-- START Exercise inputs --

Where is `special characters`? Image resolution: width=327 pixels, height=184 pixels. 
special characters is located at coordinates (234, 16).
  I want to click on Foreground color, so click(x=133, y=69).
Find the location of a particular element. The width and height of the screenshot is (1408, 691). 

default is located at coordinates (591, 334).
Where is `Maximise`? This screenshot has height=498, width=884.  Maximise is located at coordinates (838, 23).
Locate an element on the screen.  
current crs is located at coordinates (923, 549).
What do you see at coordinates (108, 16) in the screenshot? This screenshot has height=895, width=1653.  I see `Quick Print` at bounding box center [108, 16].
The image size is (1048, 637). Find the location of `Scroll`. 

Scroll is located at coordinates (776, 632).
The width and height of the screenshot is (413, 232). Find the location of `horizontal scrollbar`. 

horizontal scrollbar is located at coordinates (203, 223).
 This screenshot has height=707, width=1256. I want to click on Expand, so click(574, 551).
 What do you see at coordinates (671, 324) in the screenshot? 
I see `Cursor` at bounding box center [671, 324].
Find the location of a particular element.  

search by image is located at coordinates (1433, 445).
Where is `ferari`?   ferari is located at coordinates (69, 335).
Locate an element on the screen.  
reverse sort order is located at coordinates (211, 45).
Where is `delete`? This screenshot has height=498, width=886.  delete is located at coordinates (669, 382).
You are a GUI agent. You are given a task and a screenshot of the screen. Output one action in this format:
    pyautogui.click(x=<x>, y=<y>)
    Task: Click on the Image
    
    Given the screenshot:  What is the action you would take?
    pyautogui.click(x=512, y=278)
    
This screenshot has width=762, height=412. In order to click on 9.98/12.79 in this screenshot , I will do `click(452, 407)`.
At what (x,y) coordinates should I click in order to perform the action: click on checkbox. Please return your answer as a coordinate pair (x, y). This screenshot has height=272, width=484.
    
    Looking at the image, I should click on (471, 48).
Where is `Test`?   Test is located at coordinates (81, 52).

-- END Exercise inputs --

*Exercise objective:*
Please count the lines of the listing above that contain the string "bounding", with case counting, and give only that number.

*Output of the task:*
2